In Lancia’s place was a rather jolly Abarth garage, with three 124 Spiders and a 695 Biposto. Everything’s a stage set, a subterfuge, even the Japanese-built cars, but I was willing to suspend disbelief, and enjoy the show. After all, most of Abarth’s work was modifying other makers’ cars, this time it’s at two degrees of separation.
I could have enjoyed building that stand and decorating the cars. The rally livery sets them off nicely. There’s mild disappointment that these four tailpipes connect to nothing more exciting than a 1.4 MultiAir with 12 bhp more than the Fiat version of the Spider. 170bhp is pretty good from the most highly-developed iteration of the 31 year old, one-litre FIRE engine. Carlo Abarth would have been impressed, as that was very much his sort of thing, but he’d also have tried even harder.
4 thoughts on “Geneva Bites -The Abarth Garage”
First, I’m really enjoying the feedback from the show, Robertas, excellent coverage and insight. Second, I agree about both Lancia and Abarth. On the latter, I feel very old reading about the 31 year-old FIRE unit, as I recall so vividly the introductions to this then exciting Fully Integrated Robotized Engine. I had not realised that this was still the basis of the current Multi-air engines. I too would have expected a further tune for Abarth over and above 170BHP, an output which has been around for a few years now across the FCA range. Surely the whole brand hangs off “race-inspired-tuning” and this engine is not authentic to that?
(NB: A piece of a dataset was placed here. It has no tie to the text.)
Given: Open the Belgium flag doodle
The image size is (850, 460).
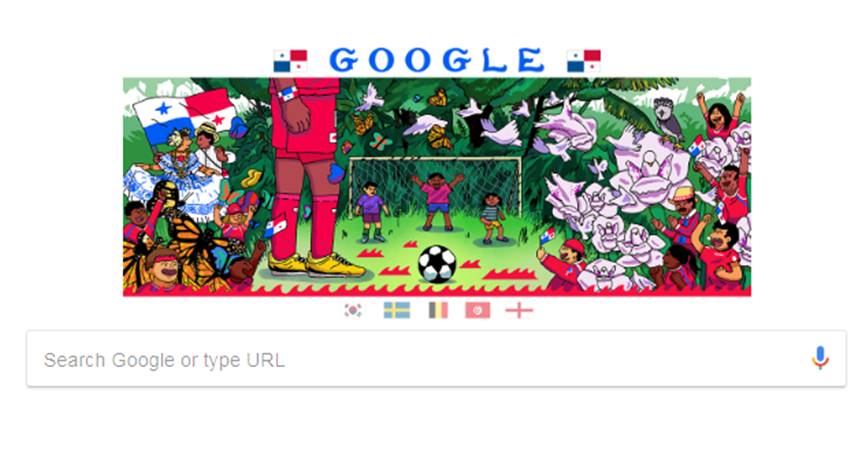Looking at the screenshot, I should coord(438,310).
So, one hopes that FCA allows Abarth to go beyond paint jobs and styling tricks to engineer some bespoke engine specifications. That said, the aging boy-racer in me thinks that the Abarth 124 Spider looks meaner and more appealing than the lame and awkward Fiat version, so I’ll allow myself to live in hope.
I agree with Robertas’s implication that there is something a bit curmudgeonly about complaining about the Abarth stand, yet the entire thing reminds me slightly of those fairground roundabout cars from my childhood that looked like real Austins, but weren’t.
Can I draw parallels? As a mediocre cook, could I open a restaurant and buy in all the cooked food from the takeaway round the corner and expect to be taken seriously because I put it on my plates. As a mediocre writer, could I republish someone’s successful novel under my name and expect to be taken seriously because I gave it a snappy new cover.
I suppose the best way of looking at it is that just as Abarth were tweakers of Fiats, so Fiat are now tweakers of Mazdas. So, in fact, Fiat themselves are the new Abarth.
I am feeling surprisingly little about the 124, either in Fiat or Abarth trim. I don’t think it helps that, to my eyes at least, it looks like a modernised MX5 mark 2 design rejected by Mazda.
I like the look of the Abarth 124 but Mazda have done such a good job with the latest MX5 that you could happily drive around in a Soul Red one and feel like you’d bought an Italian roadster without needing to visit an FCA shop for a 124.